───── Data for this exercise

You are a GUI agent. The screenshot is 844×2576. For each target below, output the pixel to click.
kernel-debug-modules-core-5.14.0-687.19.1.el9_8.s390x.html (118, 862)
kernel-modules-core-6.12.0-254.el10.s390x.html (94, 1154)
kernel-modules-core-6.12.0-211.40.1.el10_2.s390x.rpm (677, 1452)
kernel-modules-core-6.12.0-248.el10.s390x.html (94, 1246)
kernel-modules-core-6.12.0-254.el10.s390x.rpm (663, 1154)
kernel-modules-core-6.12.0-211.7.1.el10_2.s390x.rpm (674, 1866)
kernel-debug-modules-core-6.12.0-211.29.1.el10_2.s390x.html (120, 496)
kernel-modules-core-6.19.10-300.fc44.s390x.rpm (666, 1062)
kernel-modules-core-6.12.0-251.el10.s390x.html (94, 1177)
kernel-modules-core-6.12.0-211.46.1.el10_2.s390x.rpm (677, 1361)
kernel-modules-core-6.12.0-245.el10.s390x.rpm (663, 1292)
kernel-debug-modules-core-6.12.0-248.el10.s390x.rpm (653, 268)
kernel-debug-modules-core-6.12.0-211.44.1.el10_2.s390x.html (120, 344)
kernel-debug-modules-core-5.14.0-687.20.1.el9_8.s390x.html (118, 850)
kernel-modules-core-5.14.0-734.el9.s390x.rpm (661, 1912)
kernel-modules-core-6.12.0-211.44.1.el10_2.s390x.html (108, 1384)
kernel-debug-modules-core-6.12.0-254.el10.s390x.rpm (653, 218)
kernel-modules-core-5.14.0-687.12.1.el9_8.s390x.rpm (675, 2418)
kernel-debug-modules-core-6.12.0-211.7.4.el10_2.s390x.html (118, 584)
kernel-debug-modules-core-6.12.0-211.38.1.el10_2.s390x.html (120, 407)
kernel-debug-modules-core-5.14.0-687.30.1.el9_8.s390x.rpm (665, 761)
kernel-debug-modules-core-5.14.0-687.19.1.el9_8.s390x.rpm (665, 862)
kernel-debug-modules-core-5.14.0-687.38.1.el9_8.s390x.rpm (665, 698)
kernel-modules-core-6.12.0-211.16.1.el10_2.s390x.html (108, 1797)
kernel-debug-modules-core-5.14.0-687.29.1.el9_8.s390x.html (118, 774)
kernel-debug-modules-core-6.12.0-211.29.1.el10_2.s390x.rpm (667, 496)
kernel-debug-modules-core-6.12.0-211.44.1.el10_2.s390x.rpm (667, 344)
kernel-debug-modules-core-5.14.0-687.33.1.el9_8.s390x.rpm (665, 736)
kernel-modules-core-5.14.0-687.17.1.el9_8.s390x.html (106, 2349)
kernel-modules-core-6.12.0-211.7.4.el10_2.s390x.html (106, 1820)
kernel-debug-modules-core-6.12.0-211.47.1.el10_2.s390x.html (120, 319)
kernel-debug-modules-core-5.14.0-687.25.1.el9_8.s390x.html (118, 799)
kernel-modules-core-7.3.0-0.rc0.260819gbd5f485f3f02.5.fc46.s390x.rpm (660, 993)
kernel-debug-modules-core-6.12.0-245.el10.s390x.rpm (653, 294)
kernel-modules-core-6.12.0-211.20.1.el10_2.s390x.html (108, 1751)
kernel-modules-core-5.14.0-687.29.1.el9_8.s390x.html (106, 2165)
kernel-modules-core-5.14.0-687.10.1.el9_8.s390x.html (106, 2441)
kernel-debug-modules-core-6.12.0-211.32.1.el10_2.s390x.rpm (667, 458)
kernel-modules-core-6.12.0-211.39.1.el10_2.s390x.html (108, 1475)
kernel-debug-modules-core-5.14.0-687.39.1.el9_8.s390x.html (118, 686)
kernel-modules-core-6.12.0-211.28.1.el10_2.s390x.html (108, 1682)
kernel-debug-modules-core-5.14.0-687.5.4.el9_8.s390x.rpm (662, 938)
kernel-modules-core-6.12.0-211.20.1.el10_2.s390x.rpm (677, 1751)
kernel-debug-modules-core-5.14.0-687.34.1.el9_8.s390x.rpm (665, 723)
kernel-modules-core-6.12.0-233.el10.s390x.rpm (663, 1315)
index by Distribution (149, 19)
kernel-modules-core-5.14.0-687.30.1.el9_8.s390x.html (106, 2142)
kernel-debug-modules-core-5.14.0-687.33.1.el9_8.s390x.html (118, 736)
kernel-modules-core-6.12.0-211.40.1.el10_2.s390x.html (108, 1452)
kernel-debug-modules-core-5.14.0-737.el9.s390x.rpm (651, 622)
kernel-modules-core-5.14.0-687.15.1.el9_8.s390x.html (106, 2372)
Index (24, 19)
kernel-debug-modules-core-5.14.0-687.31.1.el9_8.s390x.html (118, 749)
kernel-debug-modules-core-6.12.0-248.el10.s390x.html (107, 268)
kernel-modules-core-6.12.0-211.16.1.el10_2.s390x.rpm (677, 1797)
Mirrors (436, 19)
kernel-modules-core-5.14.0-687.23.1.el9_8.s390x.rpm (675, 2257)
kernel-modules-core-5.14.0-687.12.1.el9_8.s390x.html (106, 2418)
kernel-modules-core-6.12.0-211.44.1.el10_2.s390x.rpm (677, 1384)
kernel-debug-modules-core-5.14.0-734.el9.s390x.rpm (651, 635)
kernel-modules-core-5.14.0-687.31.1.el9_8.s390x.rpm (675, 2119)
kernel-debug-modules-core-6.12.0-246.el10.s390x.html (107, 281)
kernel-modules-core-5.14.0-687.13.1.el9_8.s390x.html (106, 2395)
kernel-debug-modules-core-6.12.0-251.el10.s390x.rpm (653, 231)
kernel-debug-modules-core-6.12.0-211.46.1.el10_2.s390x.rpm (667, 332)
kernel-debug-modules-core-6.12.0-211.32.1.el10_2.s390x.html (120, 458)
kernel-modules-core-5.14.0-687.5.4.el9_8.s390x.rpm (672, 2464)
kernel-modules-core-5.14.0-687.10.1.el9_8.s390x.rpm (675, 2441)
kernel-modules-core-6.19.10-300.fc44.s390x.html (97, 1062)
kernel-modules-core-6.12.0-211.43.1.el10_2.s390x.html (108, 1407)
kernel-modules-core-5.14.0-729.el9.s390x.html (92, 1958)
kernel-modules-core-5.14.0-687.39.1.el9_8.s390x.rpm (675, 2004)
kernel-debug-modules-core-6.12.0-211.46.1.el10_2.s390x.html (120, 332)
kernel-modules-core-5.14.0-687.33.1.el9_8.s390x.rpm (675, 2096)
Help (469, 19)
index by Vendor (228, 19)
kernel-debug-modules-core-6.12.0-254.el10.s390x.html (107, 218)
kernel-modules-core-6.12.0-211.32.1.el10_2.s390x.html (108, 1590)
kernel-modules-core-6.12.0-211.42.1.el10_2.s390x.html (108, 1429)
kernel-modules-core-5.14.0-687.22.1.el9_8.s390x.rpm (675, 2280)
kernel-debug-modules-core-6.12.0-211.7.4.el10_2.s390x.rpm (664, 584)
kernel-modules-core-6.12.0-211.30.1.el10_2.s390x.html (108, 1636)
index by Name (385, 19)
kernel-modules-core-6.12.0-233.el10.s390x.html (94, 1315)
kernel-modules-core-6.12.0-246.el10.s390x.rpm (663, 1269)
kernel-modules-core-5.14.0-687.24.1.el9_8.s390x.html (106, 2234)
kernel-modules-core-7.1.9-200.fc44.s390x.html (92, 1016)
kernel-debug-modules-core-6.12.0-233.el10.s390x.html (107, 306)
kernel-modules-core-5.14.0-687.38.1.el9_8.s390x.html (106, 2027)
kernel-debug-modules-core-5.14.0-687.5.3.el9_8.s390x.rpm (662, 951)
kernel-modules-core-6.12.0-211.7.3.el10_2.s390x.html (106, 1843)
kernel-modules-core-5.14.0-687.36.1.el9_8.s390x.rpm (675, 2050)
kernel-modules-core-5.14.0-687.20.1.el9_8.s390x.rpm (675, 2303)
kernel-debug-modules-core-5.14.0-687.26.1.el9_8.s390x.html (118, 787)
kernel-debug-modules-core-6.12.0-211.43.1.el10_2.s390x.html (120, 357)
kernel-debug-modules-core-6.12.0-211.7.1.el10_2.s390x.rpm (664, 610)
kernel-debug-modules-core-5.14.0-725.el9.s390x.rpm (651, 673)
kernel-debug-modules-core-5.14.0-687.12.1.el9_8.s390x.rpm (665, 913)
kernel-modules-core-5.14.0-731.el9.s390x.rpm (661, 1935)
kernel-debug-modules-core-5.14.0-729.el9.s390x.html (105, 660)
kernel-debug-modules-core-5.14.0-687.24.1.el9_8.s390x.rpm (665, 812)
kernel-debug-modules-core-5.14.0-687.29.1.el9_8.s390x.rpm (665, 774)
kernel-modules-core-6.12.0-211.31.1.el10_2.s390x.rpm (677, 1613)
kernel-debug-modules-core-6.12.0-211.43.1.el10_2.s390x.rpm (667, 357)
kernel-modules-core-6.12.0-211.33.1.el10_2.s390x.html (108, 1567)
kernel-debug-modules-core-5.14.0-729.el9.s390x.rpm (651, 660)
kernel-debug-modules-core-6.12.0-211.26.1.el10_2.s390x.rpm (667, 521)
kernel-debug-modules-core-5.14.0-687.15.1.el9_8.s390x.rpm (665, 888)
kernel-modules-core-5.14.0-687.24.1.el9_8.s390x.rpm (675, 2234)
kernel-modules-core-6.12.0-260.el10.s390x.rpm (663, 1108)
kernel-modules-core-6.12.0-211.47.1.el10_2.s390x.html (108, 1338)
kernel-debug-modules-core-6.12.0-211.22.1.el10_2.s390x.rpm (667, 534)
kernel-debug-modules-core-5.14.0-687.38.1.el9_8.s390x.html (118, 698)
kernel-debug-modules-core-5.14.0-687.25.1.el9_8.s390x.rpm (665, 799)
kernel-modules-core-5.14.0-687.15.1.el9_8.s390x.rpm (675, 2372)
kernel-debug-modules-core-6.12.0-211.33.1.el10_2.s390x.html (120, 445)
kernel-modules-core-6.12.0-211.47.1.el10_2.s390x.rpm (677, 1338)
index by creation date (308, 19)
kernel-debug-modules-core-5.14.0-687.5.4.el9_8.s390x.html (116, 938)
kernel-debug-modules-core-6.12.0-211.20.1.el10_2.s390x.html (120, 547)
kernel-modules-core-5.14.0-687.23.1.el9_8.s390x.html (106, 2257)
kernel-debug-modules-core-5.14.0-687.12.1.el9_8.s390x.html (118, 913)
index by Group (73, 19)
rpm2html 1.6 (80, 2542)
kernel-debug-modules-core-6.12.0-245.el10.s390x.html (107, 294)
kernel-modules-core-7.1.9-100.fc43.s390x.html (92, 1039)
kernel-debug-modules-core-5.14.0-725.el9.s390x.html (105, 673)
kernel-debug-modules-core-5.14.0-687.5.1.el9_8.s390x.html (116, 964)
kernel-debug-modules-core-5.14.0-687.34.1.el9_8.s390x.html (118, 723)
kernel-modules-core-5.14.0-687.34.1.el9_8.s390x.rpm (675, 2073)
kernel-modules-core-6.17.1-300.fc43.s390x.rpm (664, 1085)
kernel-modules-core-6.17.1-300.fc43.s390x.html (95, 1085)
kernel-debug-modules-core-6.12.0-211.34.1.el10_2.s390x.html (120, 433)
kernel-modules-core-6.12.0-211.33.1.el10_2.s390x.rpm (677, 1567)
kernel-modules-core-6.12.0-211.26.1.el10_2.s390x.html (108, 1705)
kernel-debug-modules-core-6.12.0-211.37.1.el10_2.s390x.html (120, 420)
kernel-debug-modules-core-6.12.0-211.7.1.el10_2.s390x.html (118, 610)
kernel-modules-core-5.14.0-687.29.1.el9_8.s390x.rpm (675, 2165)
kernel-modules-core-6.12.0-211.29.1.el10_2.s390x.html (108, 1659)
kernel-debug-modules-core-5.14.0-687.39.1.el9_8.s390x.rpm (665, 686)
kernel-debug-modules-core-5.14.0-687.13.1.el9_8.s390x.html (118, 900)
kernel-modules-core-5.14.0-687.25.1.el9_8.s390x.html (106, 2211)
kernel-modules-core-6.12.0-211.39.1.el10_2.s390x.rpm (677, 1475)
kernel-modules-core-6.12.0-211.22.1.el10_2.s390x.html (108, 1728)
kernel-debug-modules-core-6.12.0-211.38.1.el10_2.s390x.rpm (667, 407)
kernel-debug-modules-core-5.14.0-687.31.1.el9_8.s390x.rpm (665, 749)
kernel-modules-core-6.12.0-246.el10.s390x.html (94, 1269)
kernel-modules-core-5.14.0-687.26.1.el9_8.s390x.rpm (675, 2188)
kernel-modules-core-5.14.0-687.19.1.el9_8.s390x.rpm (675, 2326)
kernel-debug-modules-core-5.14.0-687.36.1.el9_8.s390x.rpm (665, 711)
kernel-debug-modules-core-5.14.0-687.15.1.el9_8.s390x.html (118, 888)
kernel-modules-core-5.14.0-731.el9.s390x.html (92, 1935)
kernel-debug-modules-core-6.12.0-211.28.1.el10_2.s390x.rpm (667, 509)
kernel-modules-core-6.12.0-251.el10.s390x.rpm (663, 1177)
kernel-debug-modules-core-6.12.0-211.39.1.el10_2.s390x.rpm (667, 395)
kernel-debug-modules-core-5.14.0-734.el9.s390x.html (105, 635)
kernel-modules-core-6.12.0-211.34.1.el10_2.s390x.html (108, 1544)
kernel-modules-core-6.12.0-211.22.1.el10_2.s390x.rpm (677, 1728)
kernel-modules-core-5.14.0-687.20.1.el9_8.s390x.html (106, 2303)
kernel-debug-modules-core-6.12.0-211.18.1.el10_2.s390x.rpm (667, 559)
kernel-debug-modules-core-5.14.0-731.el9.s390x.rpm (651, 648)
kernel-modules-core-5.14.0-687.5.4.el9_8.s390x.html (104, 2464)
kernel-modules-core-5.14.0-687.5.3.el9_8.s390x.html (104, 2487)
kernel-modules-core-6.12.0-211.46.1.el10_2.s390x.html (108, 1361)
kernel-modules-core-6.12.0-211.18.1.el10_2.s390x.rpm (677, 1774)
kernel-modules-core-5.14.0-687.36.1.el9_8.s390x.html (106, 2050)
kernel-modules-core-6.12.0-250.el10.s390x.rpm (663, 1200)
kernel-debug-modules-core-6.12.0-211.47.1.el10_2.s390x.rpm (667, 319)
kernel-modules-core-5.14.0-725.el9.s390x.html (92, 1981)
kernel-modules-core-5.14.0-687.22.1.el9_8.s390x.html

──────────

• _Required work_: In the data above, start at the line that has "kernel-debug-modules-core-5.14.0-729.el9.s390x.rpm (651, 660)", stop after the line that has "kernel-modules-core-6.12.0-260.el10.s390x.rpm (663, 1108)", and print every line in between exactly as it stands.

• _Response area_:
kernel-debug-modules-core-5.14.0-729.el9.s390x.rpm (651, 660)
kernel-debug-modules-core-6.12.0-211.26.1.el10_2.s390x.rpm (667, 521)
kernel-debug-modules-core-5.14.0-687.15.1.el9_8.s390x.rpm (665, 888)
kernel-modules-core-5.14.0-687.24.1.el9_8.s390x.rpm (675, 2234)
kernel-modules-core-6.12.0-260.el10.s390x.rpm (663, 1108)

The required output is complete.